South Asian Partition Fiction in English: From Khushwant Singh to Amitav Ghosh

Rituparna Roy

South Asian Partition Fiction in English: From Khushwant Singh to Amitav Ghosh explores a significant cross-section of South Asian fiction in English written on the theme of Partition from the mid-1950s to the late 1980s, and shows how the Partition novel in English traverses a very interesting trajectory during this period – from just ‘reporting’ the cataclysmic event to theorizing about it.
The six novels selected for study (Train to Pakistan, A Bend in the Ganges, Ice-Candy-Man, Clear Light of Day, Midnight’s Children, and The Shadow Lines) show that, essentially, three factors shape the contours and determine the thrust of the narratives – the time in which the novelists are writing; the value they attach to women as subjects of this traumatic history; and the way they perceive the concept of the nation.
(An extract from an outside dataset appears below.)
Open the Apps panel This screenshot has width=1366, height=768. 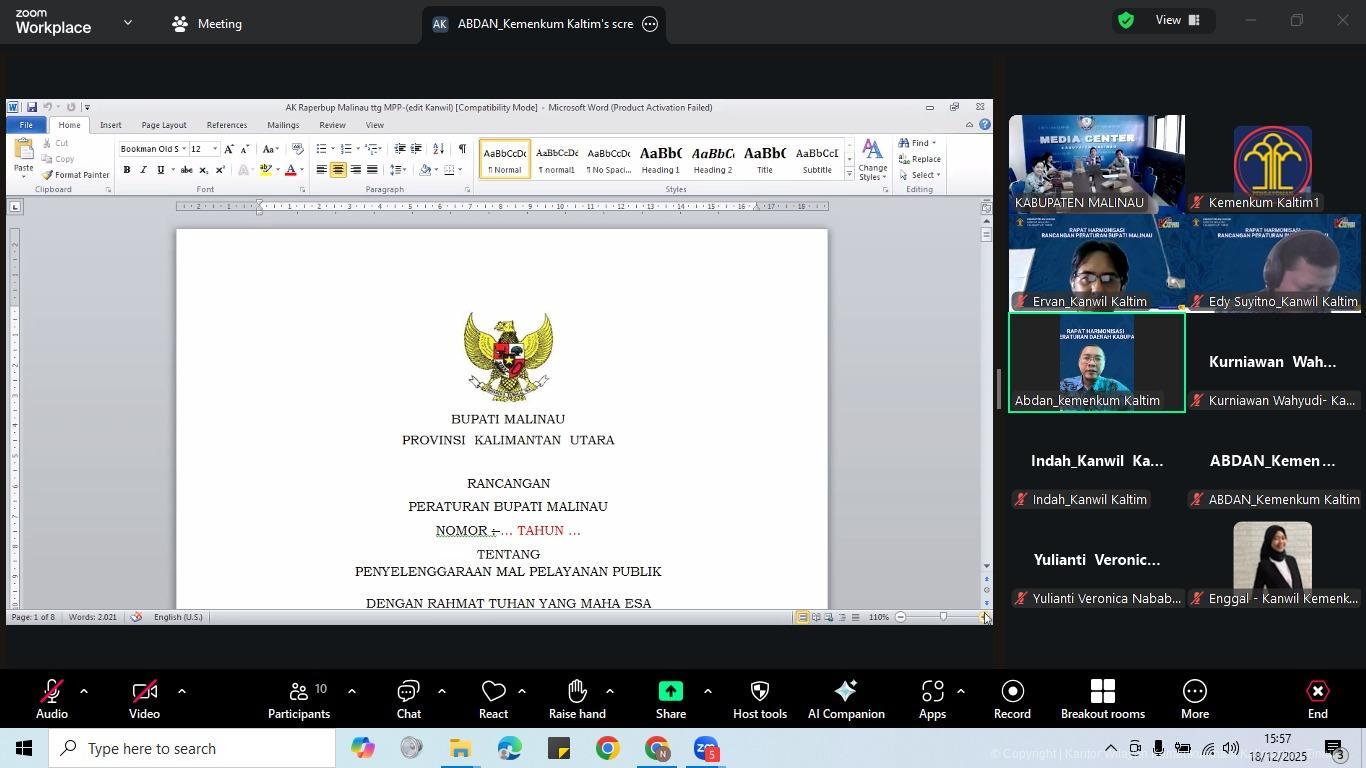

“By a fresh reading of six novels that are representative of the various perspectives on the Partition of the subcontinent, and placing them in a larger historical and literary context, dr. Roy’s book fills an important lacuna in current criticism, and does it convincingly.”
— Peter Liebregts, Professor of Modern Literatures in English, Leiden
University

“In this thoughtful and thoroughly readable book, Rituparna Roy looks at fictional representations of the cataclysmic birth-pangs of India, Pakistan and Bangladesh, and indicates how literary envisionings mesh in with reportage, historiography, nationhood, femininity and personal identity.”
— Subir Dhar, Professor of English Literature, Rabindra Bharati University
(RBU), Kolkata

Rituparna Roy taught English Literature for several years at Basantidevi College, affiliated under the University of Calcutta. She is currently a Fellow at the International Institute for Asian Studies (IIAS) at Amsterdam, where she is working on an independent post-doctoral project.